Sąd rozpatrując sprawę, zaznaczył, że słusznie usunięto z obrotu prawnego nie obowiązujące już dokumenty.
W Nieszawie nie przyjęto tej argumentacji do wiadomości i w br maju burmistrz złożył apelację w Sądzie Okręgowym we Włocławku. Argumentowano tę decyzję między innymi tym, że aleksandrowski sąd zastosował błędną wykładnię.
Sąd Okręgowy nie podzielił stanowiska Nieszawy, utrzymał w mocy wyrok pierwszej instancji i apelację oddalił.

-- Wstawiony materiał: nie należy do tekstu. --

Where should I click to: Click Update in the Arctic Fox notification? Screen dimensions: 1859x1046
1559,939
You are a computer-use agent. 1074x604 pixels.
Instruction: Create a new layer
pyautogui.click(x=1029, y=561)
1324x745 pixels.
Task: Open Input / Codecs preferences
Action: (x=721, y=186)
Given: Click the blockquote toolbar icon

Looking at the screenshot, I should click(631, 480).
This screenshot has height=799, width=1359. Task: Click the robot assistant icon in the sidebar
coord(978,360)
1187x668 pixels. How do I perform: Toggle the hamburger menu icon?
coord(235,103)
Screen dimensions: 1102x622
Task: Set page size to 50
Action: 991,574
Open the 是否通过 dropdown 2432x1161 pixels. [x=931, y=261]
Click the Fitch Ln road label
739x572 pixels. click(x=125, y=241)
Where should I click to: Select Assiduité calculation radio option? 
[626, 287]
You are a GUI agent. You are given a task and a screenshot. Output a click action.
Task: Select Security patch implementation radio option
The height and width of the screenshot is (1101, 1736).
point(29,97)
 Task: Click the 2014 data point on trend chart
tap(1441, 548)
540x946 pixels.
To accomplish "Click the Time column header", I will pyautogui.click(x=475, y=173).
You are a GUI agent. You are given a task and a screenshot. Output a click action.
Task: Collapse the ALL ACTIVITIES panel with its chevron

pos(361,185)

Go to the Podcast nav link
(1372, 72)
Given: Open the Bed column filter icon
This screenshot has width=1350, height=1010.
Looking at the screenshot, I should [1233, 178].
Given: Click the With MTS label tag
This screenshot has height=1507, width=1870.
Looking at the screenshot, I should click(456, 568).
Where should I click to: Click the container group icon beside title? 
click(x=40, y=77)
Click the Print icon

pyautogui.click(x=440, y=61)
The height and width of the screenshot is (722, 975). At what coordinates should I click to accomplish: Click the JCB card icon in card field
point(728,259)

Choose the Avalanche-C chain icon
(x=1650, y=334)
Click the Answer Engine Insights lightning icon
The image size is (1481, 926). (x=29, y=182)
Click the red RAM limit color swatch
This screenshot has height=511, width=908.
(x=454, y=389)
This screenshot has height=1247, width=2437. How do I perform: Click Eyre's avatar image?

- Po tym postanowieniu zarówno ja jak i cały zarząd powiatu mamy prawo zdjąć z siebie winę za zamieszanie wokół przeprawy promowej. To nie nieudolność starosty, jak próbowano udowadniać, była przyczyną braku porozumienia w tej sprawie - powiedziała nam starosta Wioletta Wiśniewska. - Wielokrotnie na piśmie prosiłam pana burmistrza o porozumienie. Niestety, bezskutecznie. Ze swej strony zrobiliśmy wszystko, co było możliwe, by przeprawa ruszyła. Udało się to dopiero wtedy, gdy miasto wydzierżawiło prom. Z dzierżawcą promu porozumieliśmy się w ciągu kilku dni - dodała starosta
Czytaj e-wydanie »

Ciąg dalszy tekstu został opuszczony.